| Fragmento citado |
___

Sólo Inglaterra —el único
país donde se ha realizado plenamente la idea liberal y democrática,
entendida y clasificada como idea burguesa llegó al librecambio. La
producción, a causa de su anarquía, padeció una grave crisis, que
provocó una reacción contra las medidas librecambistas. Los estados
volvieron a cerrar sus puertas a la producción extranjera para defender
su propia producción. Vino, un periodo proteccionista, durante el cual se
reorganizó la producción sobre nuevas bases. La disputa de los mercados
y las materias primas adquirió un agrio carácter nacionalista. Pero la
función internacional de la nueva economía volvió a encontrar su
expresión. Se desarrolló gigantescamente la nueva forma del capital, el
capital financiero, la finanza internacional. A sus bancos y consorcios
confluían ahorros de distintos países para ser invertidos
internacionalmente. La guerra mundial desgarró parcialmente este tejido
de intereses económicos. Luego, la crisis post-bélica reveló la
solidaridad económica de las naciones, la unidad moral y orgánica de la
civilización.

___

| Tareas requeridas |
1) En el fragmento sobre el librecambio, ¿cuál fue el único país que llegó a esa política?
2) Resume en dos oraciones el fragmento sobre el librecambio.
3) Continúa el fragmento sobre el librecambio a partir de su última oración.

Entradas sobre la búsqueda de palabras y elementos
___

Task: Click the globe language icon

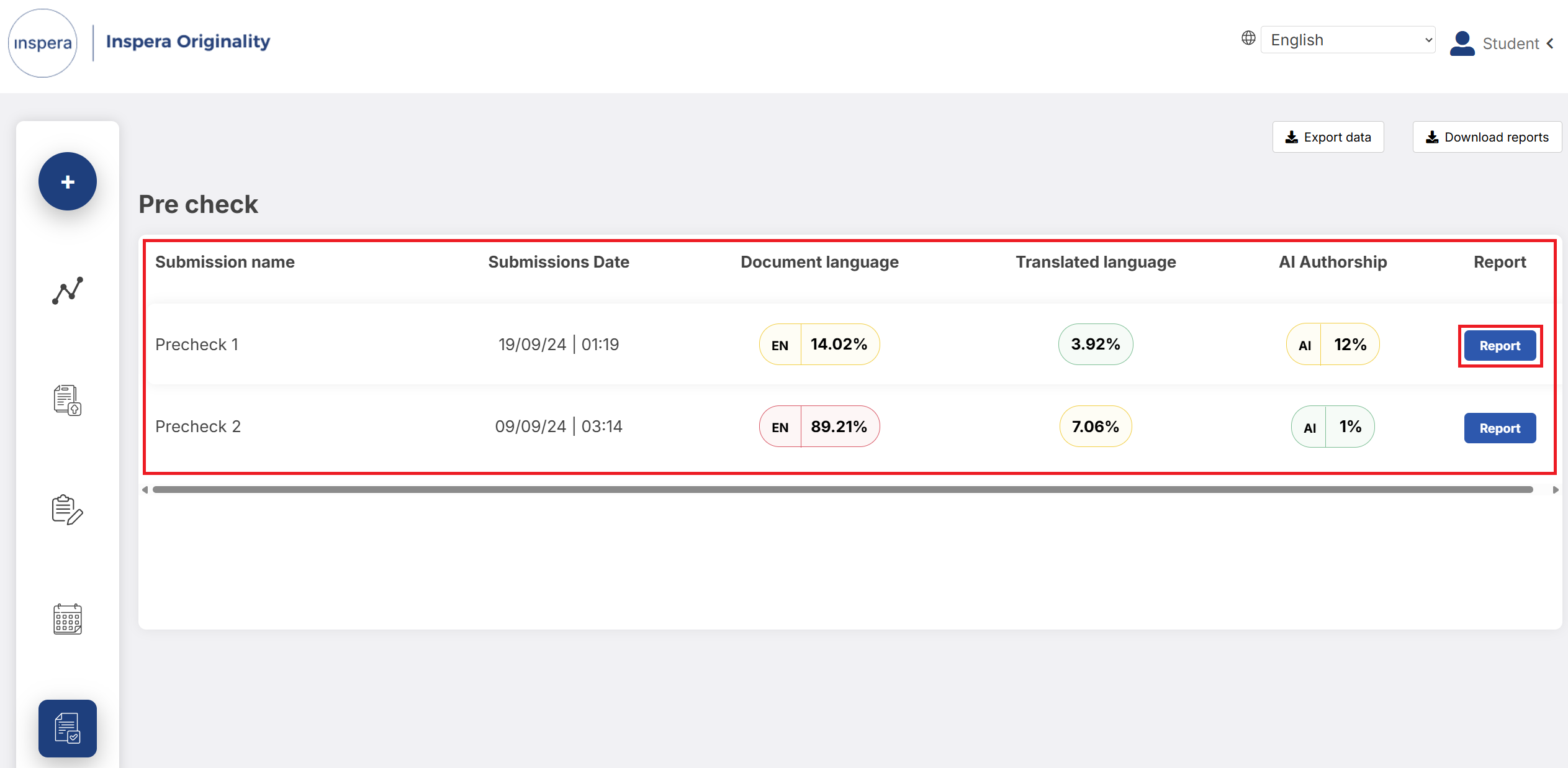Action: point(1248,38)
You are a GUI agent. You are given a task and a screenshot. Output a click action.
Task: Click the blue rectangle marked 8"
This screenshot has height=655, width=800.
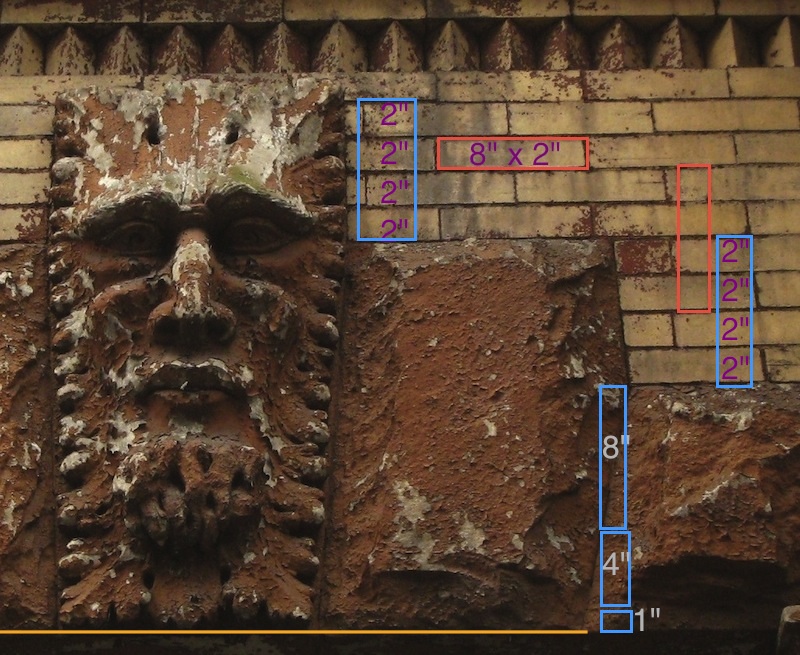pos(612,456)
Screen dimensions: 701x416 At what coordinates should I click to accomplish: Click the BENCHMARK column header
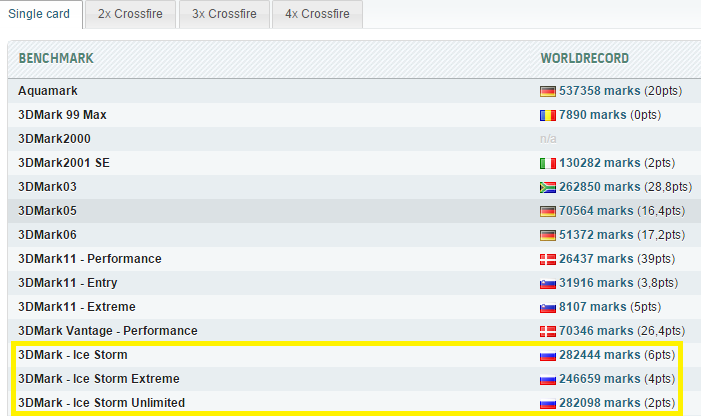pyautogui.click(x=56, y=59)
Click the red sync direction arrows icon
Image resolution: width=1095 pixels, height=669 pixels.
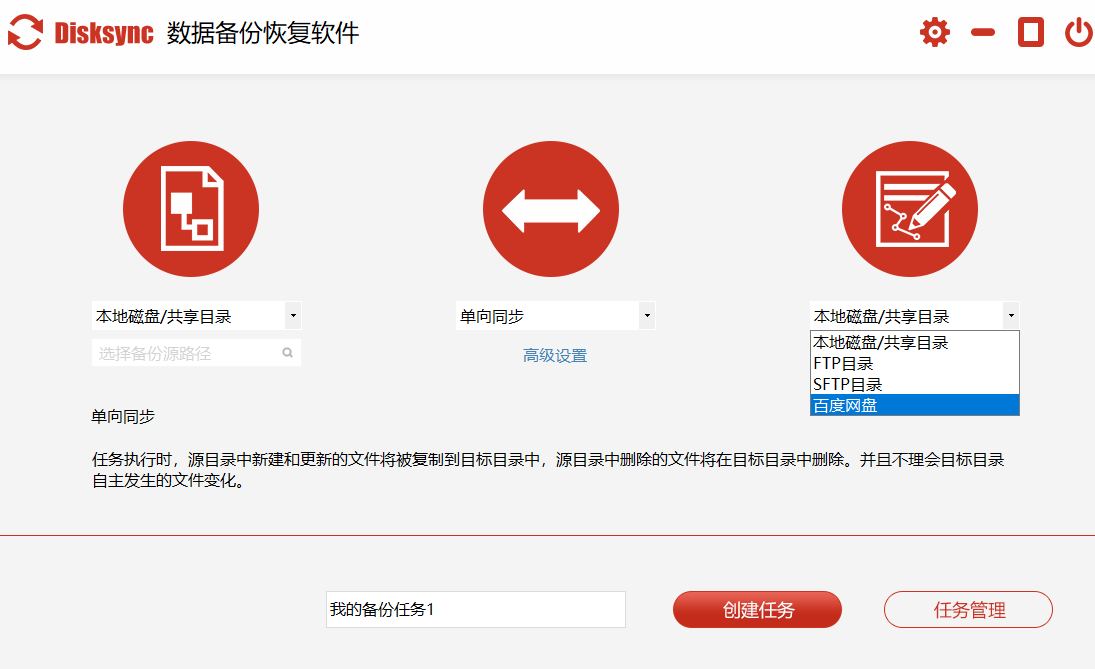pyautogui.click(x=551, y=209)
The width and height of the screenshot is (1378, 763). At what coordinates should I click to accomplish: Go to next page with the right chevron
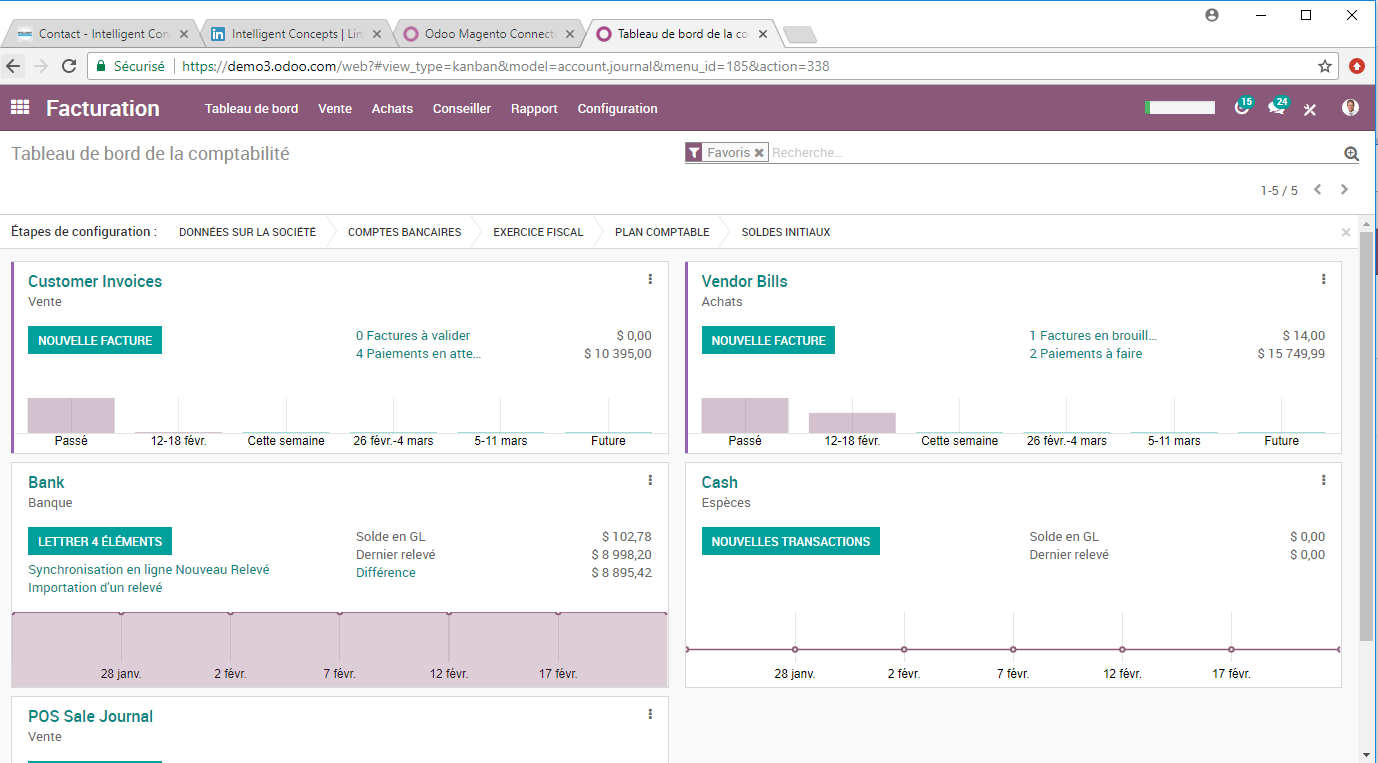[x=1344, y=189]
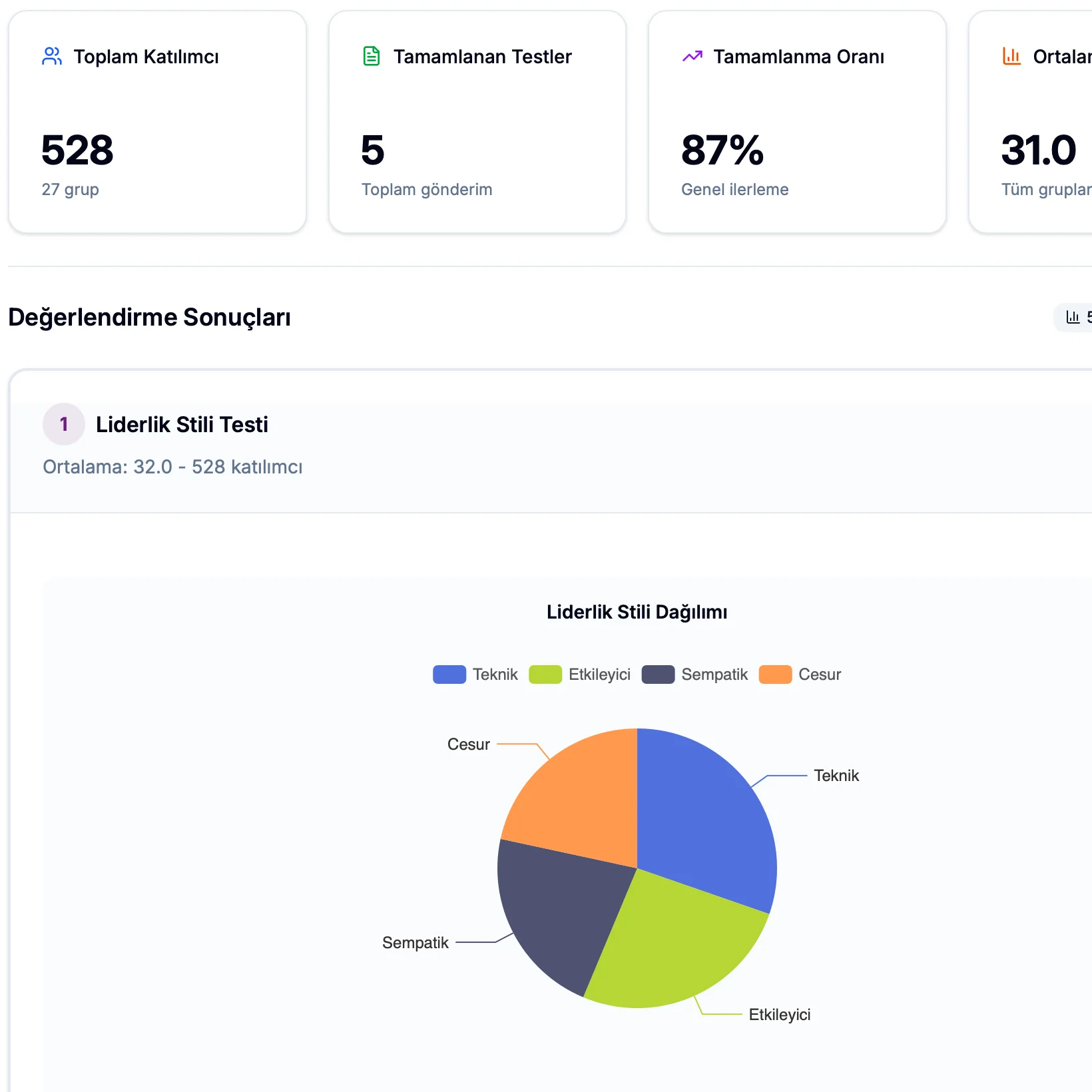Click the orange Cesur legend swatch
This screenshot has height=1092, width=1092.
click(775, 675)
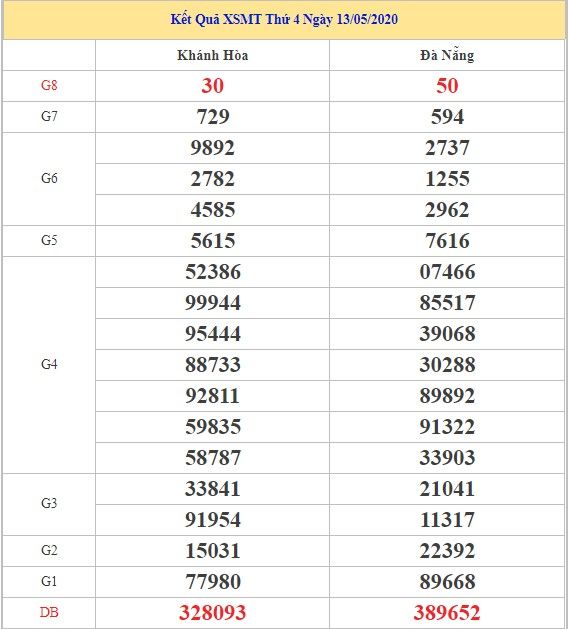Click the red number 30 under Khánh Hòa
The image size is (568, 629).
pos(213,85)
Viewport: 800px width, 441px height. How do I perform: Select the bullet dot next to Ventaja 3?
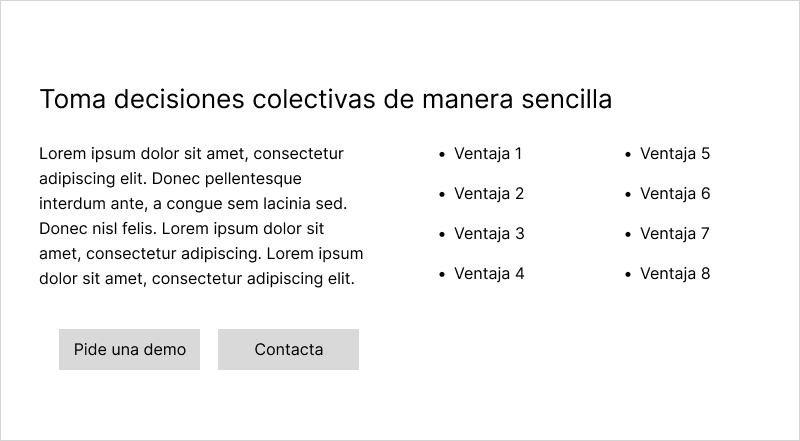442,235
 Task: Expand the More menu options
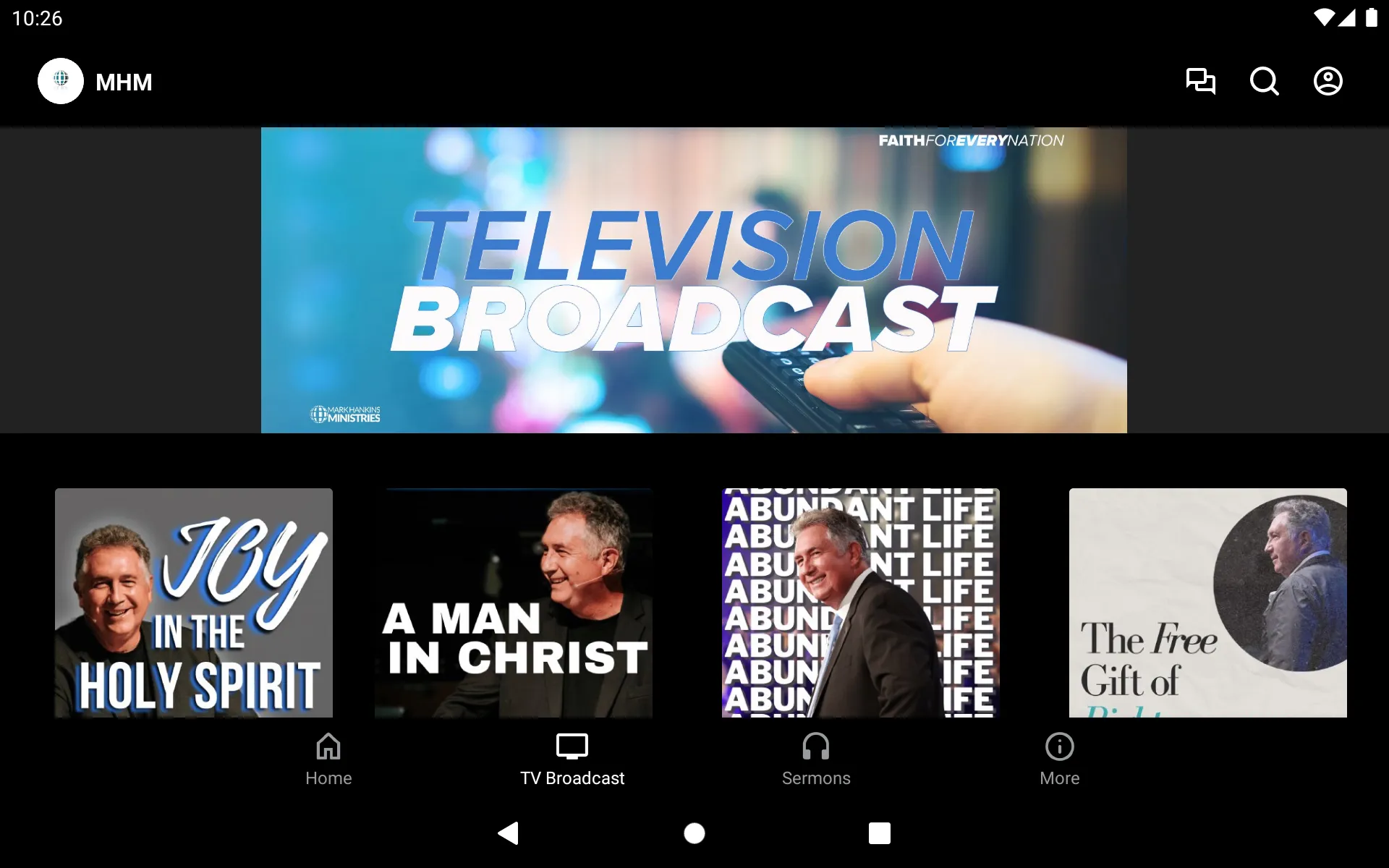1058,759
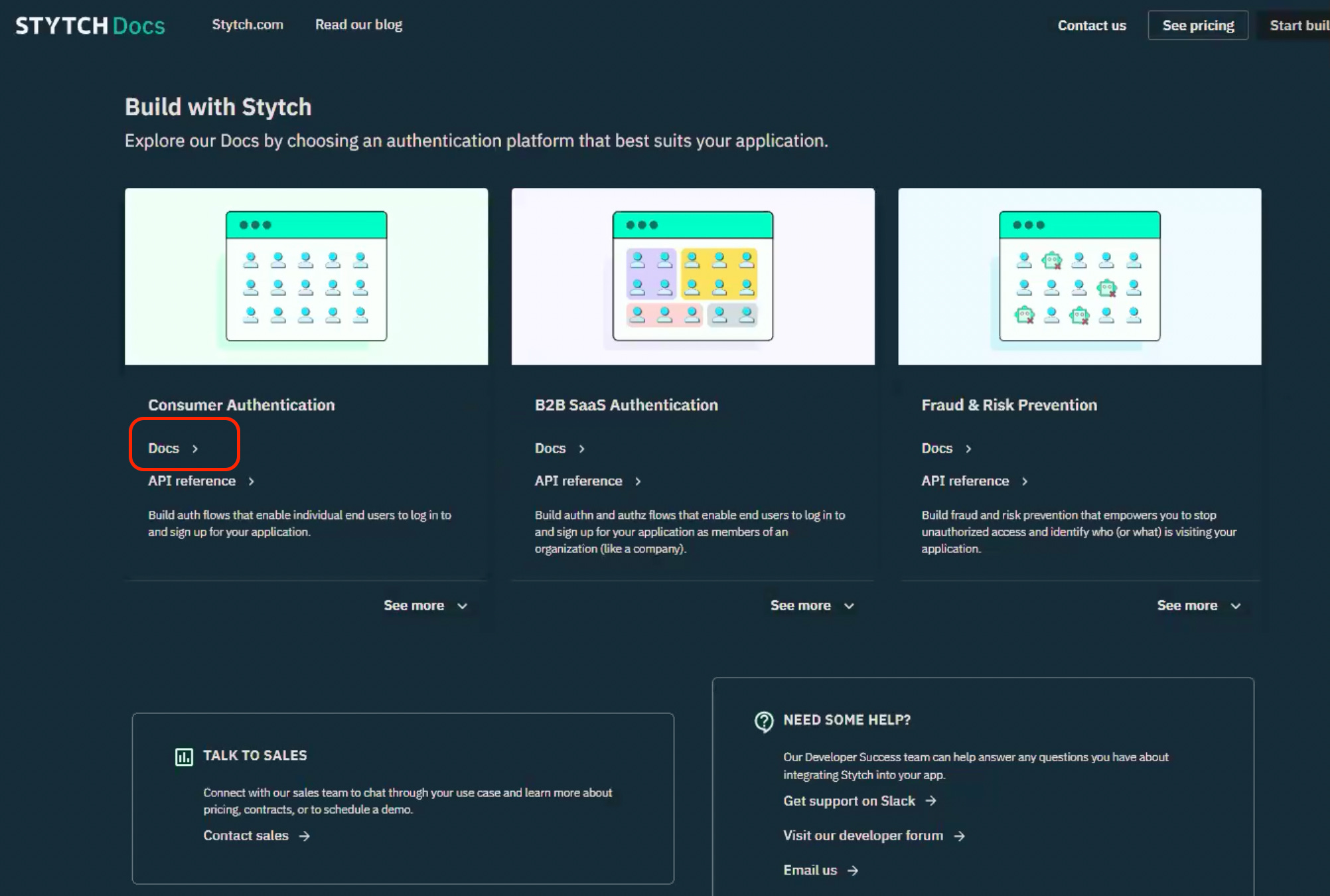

___

| Respuestas |
1) Inglaterra.

2) Solo Inglaterra llegó al librecambio, y una grave crisis de la producción provocó una reacción proteccionista en la que los estados cerraron sus puertas y la disputa por mercados y materias primas se volvió nacionalista. Luego creció enormemente el capital financiero internacional, cuyo tejido de intereses desgarró en parte la guerra mundial, aunque la crisis posbélica reveló la solidaridad económica de las naciones.

3)
La burguesía liberal, hoy
como ayer, trabaja por adaptar sus formas políticas a la nueva realidad
humana. La Sociedad de las Naciones es un esfuerzo, vano ciertamente, por
resolver la contradicción entre la economía internacionalista y la política
nacionalista de la sociedad burguesa. La civilización no se resigna a
morir de este choque, de esta contradicción. Crea, por esto, todos los días,
organismos de comunicación y de coordinación internacionales. Además de
las dos Internacionales obreras, existen otras internacionales de diversa
jerarquía. Suiza aloja las "centrales" de más de ochenta
asociaciones internacionales. París fue, no hace mucho tiempo, la sede de
un congreso internacional de maestros de baile. Los bailarines discutieron
ahí, largamente, sus problemas, en múltiples idiomas. Los unía, por
encima de las fronteras, el internacionalismo del fox-trot y del tango.
NOTA:
1 Publicado en Mundial: Lima, 10 de Octubre de 1924. Sobre este
tema revisar "Nacionalismo y Vanguardismo" en Peruanicemos al
Perú, págs. 72 -79, Vol. 11 de esta serie popular de obras
completas.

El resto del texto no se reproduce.